## INSTRUCTIONS TO FOLLOW
Once you have checked the records that follow, state how many of their lines hold "Forum", giving the number only.

Top of RECORDED DATA

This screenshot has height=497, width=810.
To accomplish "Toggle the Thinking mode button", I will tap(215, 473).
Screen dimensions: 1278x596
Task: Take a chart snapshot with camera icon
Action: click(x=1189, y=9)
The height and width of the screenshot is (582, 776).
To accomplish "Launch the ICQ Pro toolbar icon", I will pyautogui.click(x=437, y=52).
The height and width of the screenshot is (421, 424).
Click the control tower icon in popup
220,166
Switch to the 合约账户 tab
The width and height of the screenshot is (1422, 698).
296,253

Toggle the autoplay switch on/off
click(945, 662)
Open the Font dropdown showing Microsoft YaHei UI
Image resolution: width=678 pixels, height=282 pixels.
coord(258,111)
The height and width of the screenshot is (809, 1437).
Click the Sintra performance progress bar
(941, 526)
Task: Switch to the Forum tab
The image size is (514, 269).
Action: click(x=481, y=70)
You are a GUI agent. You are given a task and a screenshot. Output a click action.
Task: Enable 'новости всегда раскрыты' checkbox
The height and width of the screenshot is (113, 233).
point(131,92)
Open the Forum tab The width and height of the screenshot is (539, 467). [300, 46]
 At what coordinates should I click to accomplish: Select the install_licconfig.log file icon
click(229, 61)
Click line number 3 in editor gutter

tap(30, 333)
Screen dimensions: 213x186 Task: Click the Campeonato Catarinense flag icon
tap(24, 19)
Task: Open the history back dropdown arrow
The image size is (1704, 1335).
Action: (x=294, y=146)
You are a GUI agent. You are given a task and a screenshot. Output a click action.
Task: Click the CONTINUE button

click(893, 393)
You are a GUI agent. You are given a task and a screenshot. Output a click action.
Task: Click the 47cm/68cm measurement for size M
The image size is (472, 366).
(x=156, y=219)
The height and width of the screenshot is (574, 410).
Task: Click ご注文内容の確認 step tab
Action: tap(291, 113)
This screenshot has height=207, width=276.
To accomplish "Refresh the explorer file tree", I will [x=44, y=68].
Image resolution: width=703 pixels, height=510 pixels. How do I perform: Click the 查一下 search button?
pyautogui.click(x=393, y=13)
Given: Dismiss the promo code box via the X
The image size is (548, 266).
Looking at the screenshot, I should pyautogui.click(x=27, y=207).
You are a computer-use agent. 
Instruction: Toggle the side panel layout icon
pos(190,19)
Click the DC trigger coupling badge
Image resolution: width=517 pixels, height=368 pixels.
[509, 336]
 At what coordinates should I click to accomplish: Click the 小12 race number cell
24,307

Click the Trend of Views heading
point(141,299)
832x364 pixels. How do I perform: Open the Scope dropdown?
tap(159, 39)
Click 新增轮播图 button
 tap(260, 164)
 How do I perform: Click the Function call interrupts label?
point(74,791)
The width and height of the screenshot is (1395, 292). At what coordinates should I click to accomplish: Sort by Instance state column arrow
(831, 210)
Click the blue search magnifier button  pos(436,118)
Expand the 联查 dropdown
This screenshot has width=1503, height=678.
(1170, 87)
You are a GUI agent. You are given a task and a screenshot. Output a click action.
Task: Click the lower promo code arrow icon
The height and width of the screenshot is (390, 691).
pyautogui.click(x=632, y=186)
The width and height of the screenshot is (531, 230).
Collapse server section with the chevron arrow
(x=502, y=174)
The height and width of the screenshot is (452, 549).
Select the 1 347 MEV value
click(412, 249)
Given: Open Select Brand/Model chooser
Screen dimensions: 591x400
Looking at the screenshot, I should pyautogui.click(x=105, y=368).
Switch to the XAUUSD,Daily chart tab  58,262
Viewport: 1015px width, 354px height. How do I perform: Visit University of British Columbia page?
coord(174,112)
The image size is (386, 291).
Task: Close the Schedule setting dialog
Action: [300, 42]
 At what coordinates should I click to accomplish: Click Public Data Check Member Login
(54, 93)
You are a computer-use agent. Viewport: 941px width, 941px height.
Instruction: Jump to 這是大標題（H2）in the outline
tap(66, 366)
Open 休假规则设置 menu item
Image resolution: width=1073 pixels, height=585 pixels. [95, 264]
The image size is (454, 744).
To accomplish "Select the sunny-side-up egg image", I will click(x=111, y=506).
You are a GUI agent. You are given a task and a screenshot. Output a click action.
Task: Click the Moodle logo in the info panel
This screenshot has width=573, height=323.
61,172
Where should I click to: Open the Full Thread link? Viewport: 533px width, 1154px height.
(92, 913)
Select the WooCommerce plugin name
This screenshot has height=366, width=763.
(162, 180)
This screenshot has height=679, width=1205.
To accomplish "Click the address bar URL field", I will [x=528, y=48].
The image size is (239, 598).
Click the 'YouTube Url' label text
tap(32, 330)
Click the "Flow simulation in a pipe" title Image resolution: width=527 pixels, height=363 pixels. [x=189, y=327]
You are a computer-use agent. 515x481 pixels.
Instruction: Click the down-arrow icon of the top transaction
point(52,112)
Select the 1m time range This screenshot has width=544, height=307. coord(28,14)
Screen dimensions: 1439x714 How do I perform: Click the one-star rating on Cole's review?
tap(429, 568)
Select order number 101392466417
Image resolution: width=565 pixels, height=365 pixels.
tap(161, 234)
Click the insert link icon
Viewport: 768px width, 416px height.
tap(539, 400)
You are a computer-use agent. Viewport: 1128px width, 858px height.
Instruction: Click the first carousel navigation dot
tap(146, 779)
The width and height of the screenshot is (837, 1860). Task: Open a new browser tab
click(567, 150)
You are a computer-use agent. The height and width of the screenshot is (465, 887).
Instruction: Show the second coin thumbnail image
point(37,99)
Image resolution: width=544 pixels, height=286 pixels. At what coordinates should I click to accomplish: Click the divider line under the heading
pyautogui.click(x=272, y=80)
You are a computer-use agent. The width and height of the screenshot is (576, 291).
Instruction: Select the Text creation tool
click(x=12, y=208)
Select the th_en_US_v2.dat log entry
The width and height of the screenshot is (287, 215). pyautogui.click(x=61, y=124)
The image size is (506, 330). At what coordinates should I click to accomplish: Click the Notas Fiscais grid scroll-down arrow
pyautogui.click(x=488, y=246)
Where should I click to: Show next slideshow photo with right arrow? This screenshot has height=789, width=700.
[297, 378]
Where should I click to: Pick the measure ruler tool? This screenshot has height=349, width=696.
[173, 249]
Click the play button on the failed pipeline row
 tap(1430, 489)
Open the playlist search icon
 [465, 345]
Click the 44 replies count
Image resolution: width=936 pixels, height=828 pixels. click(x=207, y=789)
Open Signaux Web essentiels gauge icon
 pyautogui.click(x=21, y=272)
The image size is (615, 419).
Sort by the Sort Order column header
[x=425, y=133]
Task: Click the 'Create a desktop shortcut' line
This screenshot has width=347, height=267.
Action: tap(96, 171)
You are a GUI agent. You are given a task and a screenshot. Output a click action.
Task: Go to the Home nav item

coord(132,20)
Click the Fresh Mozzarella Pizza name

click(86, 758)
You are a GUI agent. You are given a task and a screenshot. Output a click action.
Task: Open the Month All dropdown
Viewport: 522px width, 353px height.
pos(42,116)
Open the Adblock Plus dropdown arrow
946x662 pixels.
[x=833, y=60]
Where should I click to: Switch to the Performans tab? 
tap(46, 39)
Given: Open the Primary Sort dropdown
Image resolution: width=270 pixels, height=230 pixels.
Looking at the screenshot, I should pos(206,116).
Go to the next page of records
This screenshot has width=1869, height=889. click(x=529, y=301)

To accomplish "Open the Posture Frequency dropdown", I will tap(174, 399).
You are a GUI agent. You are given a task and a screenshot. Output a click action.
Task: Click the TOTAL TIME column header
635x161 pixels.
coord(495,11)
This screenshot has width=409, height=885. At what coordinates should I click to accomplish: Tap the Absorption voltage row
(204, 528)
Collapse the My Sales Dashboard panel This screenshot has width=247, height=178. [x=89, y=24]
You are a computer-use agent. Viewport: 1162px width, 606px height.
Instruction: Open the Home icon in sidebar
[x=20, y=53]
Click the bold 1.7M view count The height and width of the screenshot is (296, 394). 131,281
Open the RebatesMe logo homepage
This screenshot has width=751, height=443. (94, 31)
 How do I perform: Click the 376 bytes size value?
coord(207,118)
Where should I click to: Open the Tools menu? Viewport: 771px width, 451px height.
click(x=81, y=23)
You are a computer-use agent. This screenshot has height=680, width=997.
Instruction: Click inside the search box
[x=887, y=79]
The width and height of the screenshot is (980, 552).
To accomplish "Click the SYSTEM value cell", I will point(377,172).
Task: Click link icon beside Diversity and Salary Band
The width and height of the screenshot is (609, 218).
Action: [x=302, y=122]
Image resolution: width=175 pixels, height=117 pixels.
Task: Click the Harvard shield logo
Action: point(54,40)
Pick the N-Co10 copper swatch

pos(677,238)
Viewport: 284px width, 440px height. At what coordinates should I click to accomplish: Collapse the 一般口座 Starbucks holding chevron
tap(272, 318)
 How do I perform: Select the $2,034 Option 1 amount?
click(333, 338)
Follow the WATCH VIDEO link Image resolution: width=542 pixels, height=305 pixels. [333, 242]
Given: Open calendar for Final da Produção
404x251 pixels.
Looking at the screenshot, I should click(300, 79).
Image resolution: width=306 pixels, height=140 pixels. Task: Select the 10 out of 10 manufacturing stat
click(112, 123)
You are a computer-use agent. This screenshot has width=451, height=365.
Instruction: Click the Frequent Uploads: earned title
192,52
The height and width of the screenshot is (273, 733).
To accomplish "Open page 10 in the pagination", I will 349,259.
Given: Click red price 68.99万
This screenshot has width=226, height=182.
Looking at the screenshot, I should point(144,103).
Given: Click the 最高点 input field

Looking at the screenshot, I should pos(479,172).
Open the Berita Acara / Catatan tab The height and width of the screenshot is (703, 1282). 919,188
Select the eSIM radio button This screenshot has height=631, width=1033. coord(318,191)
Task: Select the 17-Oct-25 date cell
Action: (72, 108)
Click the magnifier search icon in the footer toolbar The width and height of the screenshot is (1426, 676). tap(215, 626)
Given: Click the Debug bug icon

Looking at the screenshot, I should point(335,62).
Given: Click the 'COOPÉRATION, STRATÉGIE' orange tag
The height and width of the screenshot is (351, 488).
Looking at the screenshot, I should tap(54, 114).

Bottom of RECORDED DATA

## RESULT OF THIS EXERCISE
2